I’m not sure why I feel so drawn to books about eating disorders. Maybe it’s because I can go between eating properly and eating poorly many times throughout a week. Maybe because I know what it’s like to not be content about one’s body. Of course, I’ve never really had a major disorder, but I do have a love-hate relationship with food.
But this book? Well, when I finished it I really had no idea what to think. I had some major issues along the way, with certain scenes, with certain characters, with the book in general, that I had to go back and look through some of the 5-star ratings to see why people loved this book so much because, frankly, I didn’t find myself in that category.
Really, it’s not because of the hard issues in the book. It’s not a happy book by any means, but I felt like there was just too much going on. Is it a book about a boy who has a rough home life? Is it a book about an eating disorder? Is it a book about a girl who makes bad life decisions and sleeps with the wrong guy? Is it a book about falling in love with your best friend? Is it a book about parents who are ripped apart? In the end, it was a book about all of these things and I’m just not sure whether they all worked together. For me, I wanted a book about the eating disorder — I wanted it to be about Loanne’s family, with her sister, and her parents, and maybe a friendship gained along the way, but to have all of the other things going on made the book more of a tedious read than it should have been.

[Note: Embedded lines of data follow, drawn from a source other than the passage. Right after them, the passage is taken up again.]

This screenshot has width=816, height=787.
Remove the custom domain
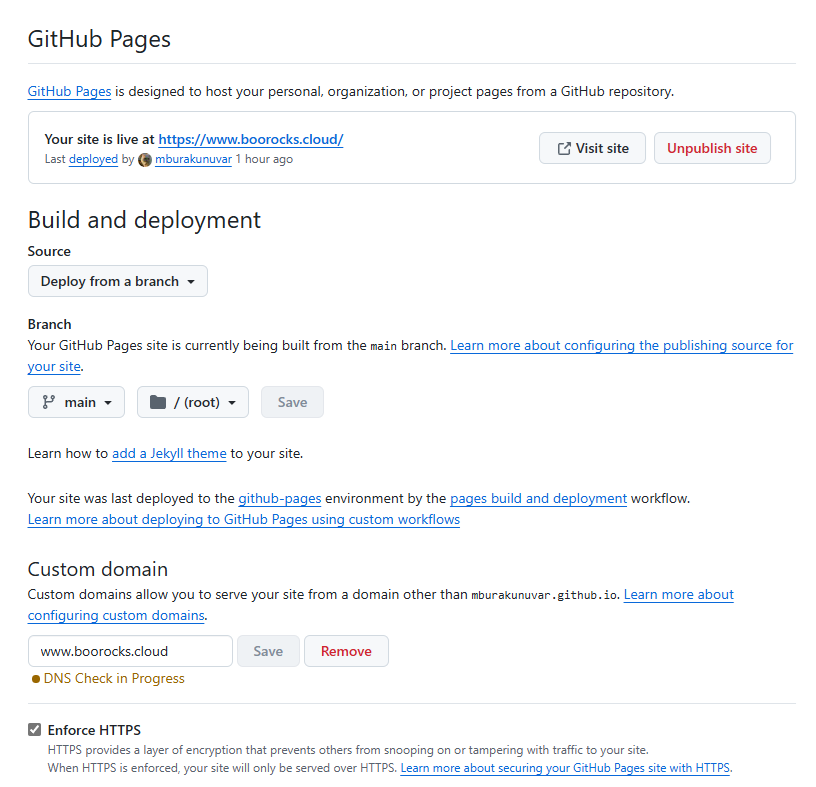pos(346,651)
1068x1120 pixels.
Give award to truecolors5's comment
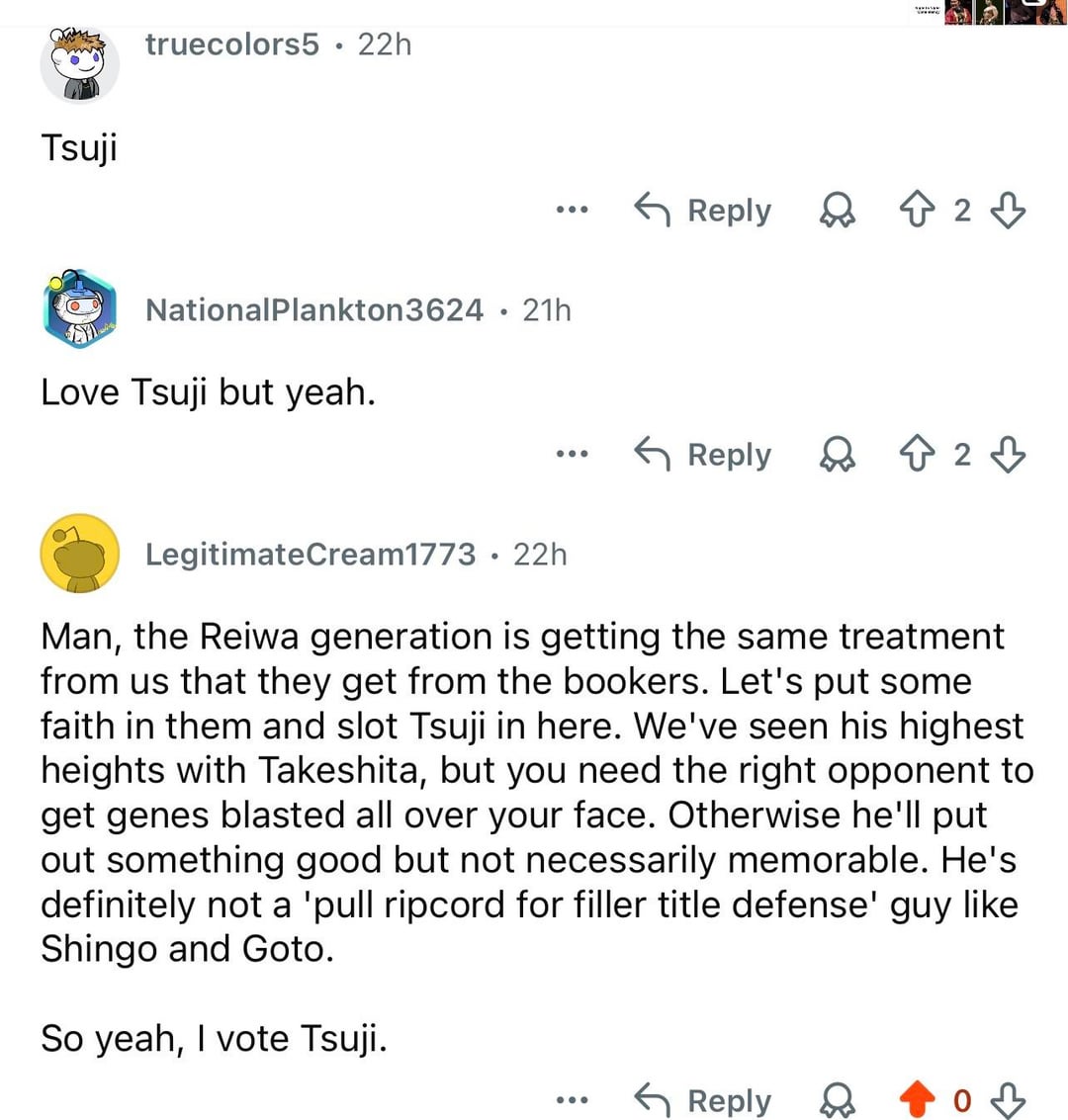tap(838, 210)
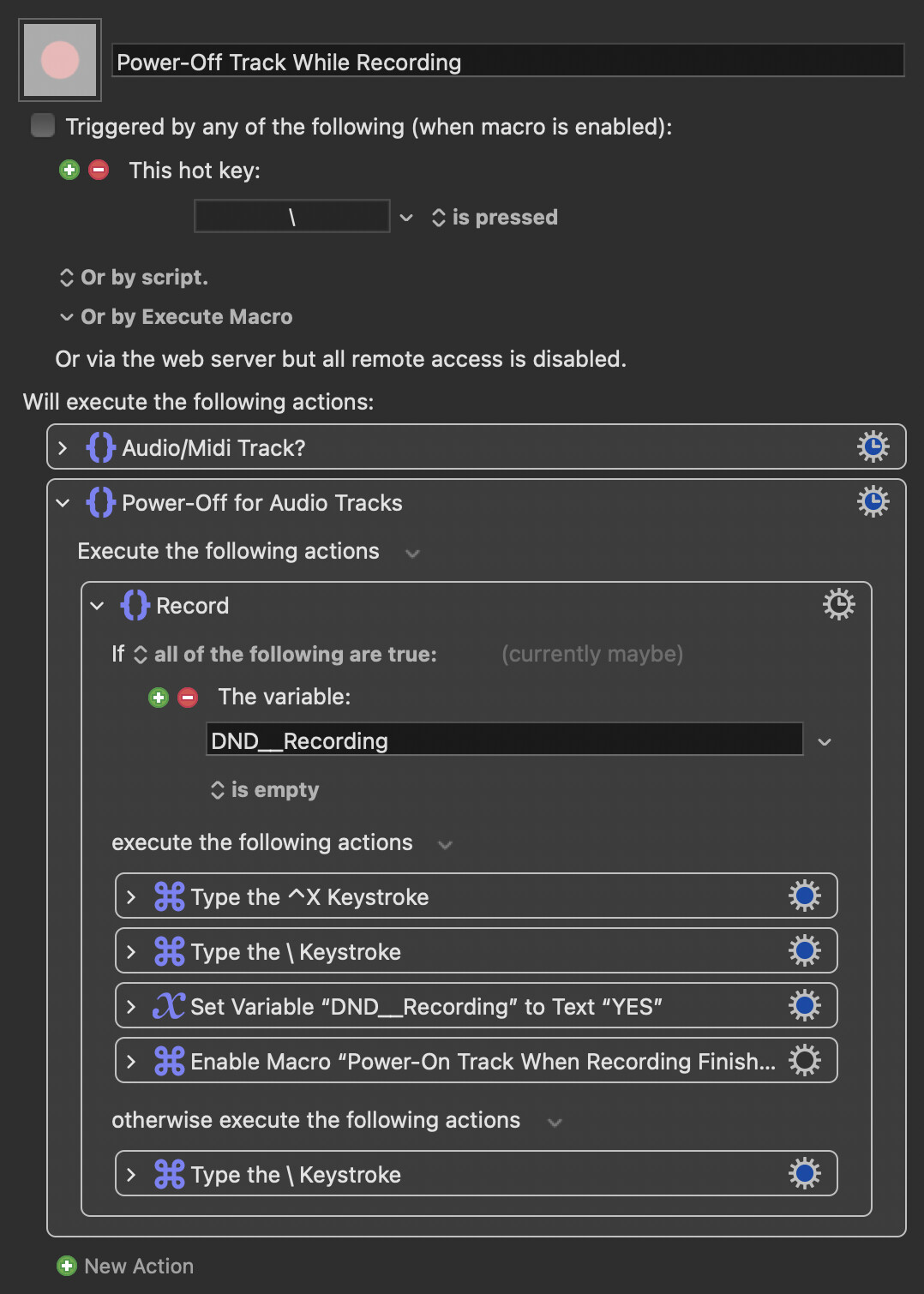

I’d also like to say something about the characters, that I liked them or disliked them, but that was a hard thing for me to judge as well. With Loanne, I really didn’t like her. She was constantly thinking that everything revolved around her, that one mistake suddenly made her “easy” and that all the boys in the school suddenly wanted in her pants. All of the home life issues seemed to revolve around her, even with her sister slowly descending into an eating disorder. Even the end of the book revolved around Loanne and I completely disagreed with a lot of the things that happened in the end (which I don’t want to ruin) — to me, it felt just wrong.
Now, Loanne’s sister, on the other hand, I wanted to get to know her better. All of the other books about eating disorders I’ve read in the past are usually in the POV of the one WITH the disorder, so I wanted to get into Claire’s head and see what was going on. Maybe an alternating chapter with her thoughts would have been nice, rather than having ALL THE OTHER THINGS going on in Loanne’s life that just didn’t seem related to the eating disorder part of the book. I felt like Loanne’s world seemed to revolve around her, even when it shouldn’t have, and it would’ve been nice to have ANOTHER narrator tell the story how it should’ve been told.
So, in the end, I’m still not sure what to think. I’d mark this book as one of those middle of the road books that I can’t see myself rereading just because it was long, Loanne really wasn’t a great character, and I felt like the resolution in the end wasn’t the resolution I was hoping for. A book like this should bring people together, not tear them apart, and I felt like there were just too many wrong decisions made to make this a good read for me.